Soils are the birthplace of food: They provide a substrate, nutrients and water to grow most of the food we eat. They also perform a whole host of other services, including purifying our water and stabilizing our climate. Today more than half of the world’s land surface is being managed for agriculture and forestry. These lands are increasingly under pressure to meet the needs of a growing population.  In many areas, the land and soil have become degraded to a point where they can no longer grow the food and fiber they once did.

The United Nations recognized the essential role that soils play for creating a sustainable future by naming 2015 the International Year of Soils. To inform this program, a team of scientists from a dozen countries — including James Gerber and Paul West, co-directors of IonE’s Global Landscapes Initiative — reviewed the current state of knowledge on how land management affects soil quality. The team’s work was published recently in two major papers in peer-reviewed journals.

“It’s critical to understand how managing the land improves or degrades it,” says West. “Building and maintaining healthy soils provides long-term benefits for both people and nature.
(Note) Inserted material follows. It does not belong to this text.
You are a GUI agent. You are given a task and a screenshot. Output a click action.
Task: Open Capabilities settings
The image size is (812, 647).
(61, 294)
Healthy soils lead to healthy lives.”

“A number of global initiatives, including Climate Smart Agriculture and a proposal for the climate negotiations by the French government to increase global soil carbon stocks, are all coalescing now to present the perfect opportunity to value and improve soils worldwide,” adds Pete Smith, lead author and a professor at the Institute of Biological and Environmental Sciences, Scottish Food Security Alliance-Corps & ClimateXChange, University of Aberdeen, Scotland.
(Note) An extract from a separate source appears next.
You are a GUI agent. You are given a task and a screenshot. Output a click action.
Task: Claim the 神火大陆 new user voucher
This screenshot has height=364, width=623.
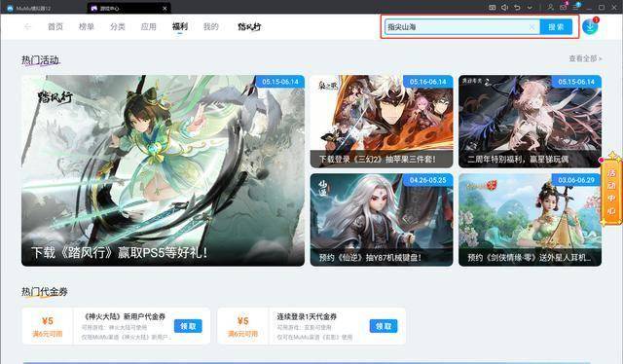tap(188, 326)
The first report, published in June 2015 in the online journal SOIL, summarized the important linkages among soils, biodiversity, climate and other factors for providing direct benefits such as food and fiber, as well as soil’s underlying role in regulating water quality and climate. “Soils provide the foundation that sets the stage for most of life on Earth. It’s crucial to understand these benefits, their current status and trends, as well as how that can be managed. We need to stop treating soil like dirt,” says West.

The second report, published in August 2015 in Global Change Biology, summarized the impact of human activities such as land use change, land management, land degradation and land pollution on soil. Like the previous paper, it identifies gaps in knowledge and calls for additional research to fill them. In addition, it proposes activities and policies to protect soils from human harm in the future. In particular, the authors recommend that the United Nations capitalize on the occasion of the International Year of Soils to create a global initiative aimed at boosting soil health and ensuring the integrity of the world’s soils by making them a key component of future environmental protection and sustainable development efforts.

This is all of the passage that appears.